I was 19 at the time… a sophomore at college, and on that Tuesday I had a 9:15 flag football class (easy athletic credit and fun too), but I always had to walk to class, so I left my house before 8:45 when the first plane hit. I sat there with one other student wondering where everyone was. The coach was never this late… until another student came up to me and told me what happened. I remember what I was wearing, what the air felt like- that crisp autumn morning…. and I remember running home and throwing on the TV. I sat on the coffee table glued, unsure as to what I was witnessing as I watched the second plane hit the tower. Less than an hour later, I watched horror stuck, like everyone else in our nation, as the towers crumbled.
As the hours passed and even the next few days, as I was just going through the motions of the days, what I saw rise from the rubble was not hatred, but pride in our nation, faith, hope, and love for one another.
1 Corinthians 13:13 NIV |
It still amazes me to this day that our nation, when adversity strikes, that we buckle down, grab hands, and pull each other through whatever may come.

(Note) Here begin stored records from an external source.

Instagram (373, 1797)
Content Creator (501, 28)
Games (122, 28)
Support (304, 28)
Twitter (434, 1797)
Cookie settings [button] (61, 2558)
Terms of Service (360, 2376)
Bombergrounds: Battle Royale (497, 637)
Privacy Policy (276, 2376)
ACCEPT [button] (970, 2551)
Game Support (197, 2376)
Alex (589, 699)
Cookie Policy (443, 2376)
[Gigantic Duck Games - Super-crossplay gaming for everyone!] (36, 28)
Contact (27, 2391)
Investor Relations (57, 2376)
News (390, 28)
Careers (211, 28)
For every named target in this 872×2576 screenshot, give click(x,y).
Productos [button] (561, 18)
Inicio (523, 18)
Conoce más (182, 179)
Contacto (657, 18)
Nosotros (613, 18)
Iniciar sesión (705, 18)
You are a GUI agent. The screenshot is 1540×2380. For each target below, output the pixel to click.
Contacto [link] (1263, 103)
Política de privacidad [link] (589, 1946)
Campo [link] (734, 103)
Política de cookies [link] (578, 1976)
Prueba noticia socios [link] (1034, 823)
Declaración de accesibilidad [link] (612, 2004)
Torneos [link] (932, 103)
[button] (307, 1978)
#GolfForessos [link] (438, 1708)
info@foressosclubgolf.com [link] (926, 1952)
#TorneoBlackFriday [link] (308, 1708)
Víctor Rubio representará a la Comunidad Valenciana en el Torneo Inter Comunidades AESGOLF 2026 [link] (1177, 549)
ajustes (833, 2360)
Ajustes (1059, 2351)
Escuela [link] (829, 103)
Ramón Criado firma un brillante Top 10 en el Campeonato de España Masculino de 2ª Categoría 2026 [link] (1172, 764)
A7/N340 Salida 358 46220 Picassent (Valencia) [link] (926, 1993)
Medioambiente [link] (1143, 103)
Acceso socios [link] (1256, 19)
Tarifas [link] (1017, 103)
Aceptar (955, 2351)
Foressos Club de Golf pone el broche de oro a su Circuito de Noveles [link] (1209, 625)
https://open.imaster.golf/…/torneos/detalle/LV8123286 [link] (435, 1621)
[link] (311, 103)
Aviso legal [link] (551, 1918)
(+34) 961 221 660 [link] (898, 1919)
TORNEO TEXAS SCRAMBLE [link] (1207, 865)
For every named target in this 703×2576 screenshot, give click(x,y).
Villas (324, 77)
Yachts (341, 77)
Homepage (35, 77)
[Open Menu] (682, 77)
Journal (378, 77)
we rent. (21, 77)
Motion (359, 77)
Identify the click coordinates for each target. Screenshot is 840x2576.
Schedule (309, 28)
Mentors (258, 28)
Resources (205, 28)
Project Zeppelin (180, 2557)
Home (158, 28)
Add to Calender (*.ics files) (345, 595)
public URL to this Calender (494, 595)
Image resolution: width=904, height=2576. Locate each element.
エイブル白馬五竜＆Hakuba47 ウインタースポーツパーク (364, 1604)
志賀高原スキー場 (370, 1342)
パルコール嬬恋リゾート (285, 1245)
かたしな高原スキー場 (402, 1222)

What a blessing to live in a place like this!!!
There are times that I want to complain at the airport about security, or the wait time. or how weird it is that I have to take off my shoes… we all do….. but what if we didnt do those things, and 9/11 happened all over again? Instead of complaining, I and we should be thanking these people for what they do every day. It’s hard to remember the wealth of faith and hope we all felt as the flags flew in each yard, on every car window, and in every home. How did that feeling disappear??? Why is it only when bad things happen that we hold each others hands and help?
I was with a group of sixth graders and we watched in shock as the second plane hit the tower and the aftermath. Parents came and picked up students very alarmed and we sat glued to the television. That night plans were made to evacuate my family in preparation of the need to do so if KC was hit due to the rail traffic and its location in the heart of the US.
I sat and cried when Alan Jackson performed that song live for the first time. I can't adequately describe how it made me feel at the time.